8
Yorum
0
Beğeni
0,0
Puan
735
Okunma
Daye neredeyim ben?..
Neden göremiyorum sıcak gözlerini? Neden gecem gündüzüm birbirine karışmış? Neden dışarıyla bağlantım kesilmiş? Neden güneş ışıklarıyla ısınmıyor bedenim? Neden sorularım cevapsız kalıyor? Şu ellerime de ne olmuş, ölümün soğukluğu yayılmış damarlarıma. Çaresizim sanırım. Sanırım bir depreme yakalandım. Ya da yakalandık...
Anne beni merak ettiğinizi biliyorum. Kör bir karanlıktayım. Mahpushanevari bir mekandayım. Ruhuma kilitler vurulmuş adeta. Sanki sıvamışlar beni kalın demirlerle. Sanki asırlardır bu vaziyetimle yaşamışım. Kımıldamam söz konusu değil. Anladığım beton yığınların içine hapsolduğum. Anladığım üzeri üzerime kolonlar düşmüş. Anladığım içinde olduğum bina kağıt gibi yapışmış. Anladığım bana ulaşmanız daha sürecek. Umudumu koruyorum. Umudumu kaybetmiyorum. Anne senin beni kaybetmeni istemiyorum...
Kaç gündür böyleyeyim, bilmiyorum.
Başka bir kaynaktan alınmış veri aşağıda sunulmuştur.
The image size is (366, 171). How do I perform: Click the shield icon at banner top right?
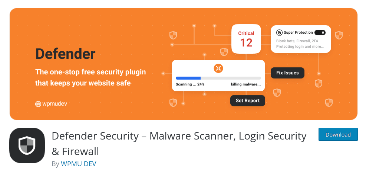(x=339, y=36)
Bildiğim dayanacağım. Bildiğim pes etmeyeceğim. Bildiğim alışacağım bu yardım çığlıklı kaderime. Bildiğim son nefesime dek hayatta kalmak için uğraşacağım. Hatırladığın sözlerinle kendimi teselli ediyorum Daye. Hani ’kalbim hep seninle oğlum’ cümlelerin vardı ya. İşte aklıma senden yana ne gelse, yaşama daha bir sarılıyorum...
Çünkü biliyorum dışarıda, soğukta yolumu gözlüyorsun. Bana dair inancını kaybetmemişsin, hissediyorum bu fena halimle. Zaten ben de varlığınla hâlâ dünyadayım ya. Kavuşmamız muhteşem olacak. Kuşlar yeniden pır pır uçacak. Yeniden yüzleri gülecek esmer çocukların. Yeniden yemyeşile boyanacak Van’ımız. Yeniden sevince ortak olacak birlikte geçecek zamanımız. Yeniden bir şiire mutlu dizeyle merhaba diyecek her yanımız. Her anımız dünden daha sağlıklı geçecek Daye...
Ah daye... Ne bu başıma, başımıza gelen?..
Şimdi yanında olmalıydım. Şimdi kollarında sallanmalıydı düşlerim. Şimdi hayallerime rahmet dolu duruşun yüzme öğretmeliydi. Şimdi dizlerinin dibinde palamut ağacı gibi duran sağlam yapı olmalıydım. Şimdi beyaz yazma’nda renk veren anlamın gibi dalgalanmalıydım...
Daye sesimi duyuyor musun? Daye senin için, mutlu yarınlarımız için dayandığımı görüyor musun? Sabret az kaldı. Kavuşacağız birbirimize. Bir daha ayrılmayacağız. Bir daha gözyaşlarına boğulmayacaksın. Bir daha acılara teslim olmayacaksın. Aramız bir daha bu denli uzun hasret dolu kalmayacak. Umut nasıl devam ediyor görecek insanlar...
Umudunu koru Daye. Umudu olacağım bütün çocukların. Sana ahdım olsun...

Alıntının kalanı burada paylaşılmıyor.